We'd gone and done it. Our new neighbors here in western Maine have been very kind to us, and right from the get-go, too. On moving day, we found a spray of balloons tied to our railing and a welcome basket filled with local treasures and other valuable detritus. Our truck emptied out almost instantly as the many offered hands made the work light. People are pleasant in Maine. I don't know how else to say it.
We had entered a world of reciprocal courtesy. We lived for fifteen years at our last address in Massachusetts, and in that time more or less no one in town had shown us the slightest bit of courtesy, and any outbound overtures we made were instantly rebuffed. Every handshake was just a bouquet of middle fingers. We thought we might make good neighbors somewhere, but how would we know? Might as well ask if a polar bear might make a good equatorial pet. Possibly.

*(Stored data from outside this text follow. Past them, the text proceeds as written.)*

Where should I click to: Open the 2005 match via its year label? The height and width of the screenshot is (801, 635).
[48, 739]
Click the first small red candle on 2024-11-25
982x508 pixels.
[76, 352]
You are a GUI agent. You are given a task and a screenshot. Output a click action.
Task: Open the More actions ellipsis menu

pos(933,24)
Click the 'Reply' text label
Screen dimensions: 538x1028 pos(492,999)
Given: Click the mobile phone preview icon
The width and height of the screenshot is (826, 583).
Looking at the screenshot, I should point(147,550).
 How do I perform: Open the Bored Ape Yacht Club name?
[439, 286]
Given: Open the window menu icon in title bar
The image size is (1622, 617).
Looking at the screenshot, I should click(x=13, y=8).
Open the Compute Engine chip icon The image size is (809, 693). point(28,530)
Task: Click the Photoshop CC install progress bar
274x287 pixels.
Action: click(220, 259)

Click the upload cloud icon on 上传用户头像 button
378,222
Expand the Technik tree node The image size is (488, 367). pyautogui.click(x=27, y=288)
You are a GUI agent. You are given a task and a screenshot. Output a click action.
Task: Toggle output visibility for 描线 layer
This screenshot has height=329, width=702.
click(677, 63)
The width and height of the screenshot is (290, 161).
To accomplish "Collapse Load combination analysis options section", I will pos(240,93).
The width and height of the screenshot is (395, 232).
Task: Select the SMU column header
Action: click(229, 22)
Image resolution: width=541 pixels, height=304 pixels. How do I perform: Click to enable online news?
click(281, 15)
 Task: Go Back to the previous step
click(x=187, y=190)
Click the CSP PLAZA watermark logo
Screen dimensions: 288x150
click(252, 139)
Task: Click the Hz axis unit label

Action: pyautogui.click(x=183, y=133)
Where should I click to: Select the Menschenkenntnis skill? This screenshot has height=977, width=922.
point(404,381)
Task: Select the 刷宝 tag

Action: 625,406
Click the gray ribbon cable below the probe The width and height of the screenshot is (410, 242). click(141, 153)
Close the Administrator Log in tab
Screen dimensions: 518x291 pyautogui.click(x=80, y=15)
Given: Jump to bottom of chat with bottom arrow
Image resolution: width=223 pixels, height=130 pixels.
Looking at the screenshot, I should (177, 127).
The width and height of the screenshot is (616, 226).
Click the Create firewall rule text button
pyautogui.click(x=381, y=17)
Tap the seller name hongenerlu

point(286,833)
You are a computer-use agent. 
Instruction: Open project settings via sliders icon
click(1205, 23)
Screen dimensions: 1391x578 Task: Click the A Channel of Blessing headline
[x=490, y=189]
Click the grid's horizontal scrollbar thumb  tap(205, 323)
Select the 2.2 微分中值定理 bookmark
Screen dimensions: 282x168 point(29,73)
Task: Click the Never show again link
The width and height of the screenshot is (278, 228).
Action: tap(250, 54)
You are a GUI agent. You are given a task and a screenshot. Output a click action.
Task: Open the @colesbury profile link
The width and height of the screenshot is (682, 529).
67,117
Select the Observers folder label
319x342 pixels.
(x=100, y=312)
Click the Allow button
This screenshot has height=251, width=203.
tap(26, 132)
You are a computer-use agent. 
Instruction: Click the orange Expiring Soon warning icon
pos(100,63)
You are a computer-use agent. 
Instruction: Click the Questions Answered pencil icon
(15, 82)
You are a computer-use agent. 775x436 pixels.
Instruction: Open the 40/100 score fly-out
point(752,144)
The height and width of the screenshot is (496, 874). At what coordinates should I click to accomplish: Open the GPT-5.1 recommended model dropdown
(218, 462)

It's been easy to be a good neighbor here, if that's what we've been. That's not up to me to say, really. But one of our neighbors asked us to be in the Christmas pageant in town. She sings (well) in the local chorus, and as is often the case, people find some other thing to do, or some other place to be, when it's required to get up on stage and do what I always refer to as: Facing the wrong way. There were no takers for facing the wrong way dressed as Mary and Joseph. Would we do it?
As is traditional, the baby Jesus
would be played by a forty-watt light bulb
At first we begged off. I've faced the wrong way, thousands of times, in front of hundreds of thousands of people. I'm immune to embarrassment at this point, and my wife is married to me, so nothing more embarrassing than that can ever happen to her. That wasn't it. I work almost around the clock, one way or another, and my wife does too, and it seemed like we might disappoint someone, somehow, if we unwittingly committed to show up in two places at the same time. That, and a little part of us thought it might be presumptuous of us to horn in on local traditions after only nine months in town. I think you’re supposed to watch the parade once before you’re in it.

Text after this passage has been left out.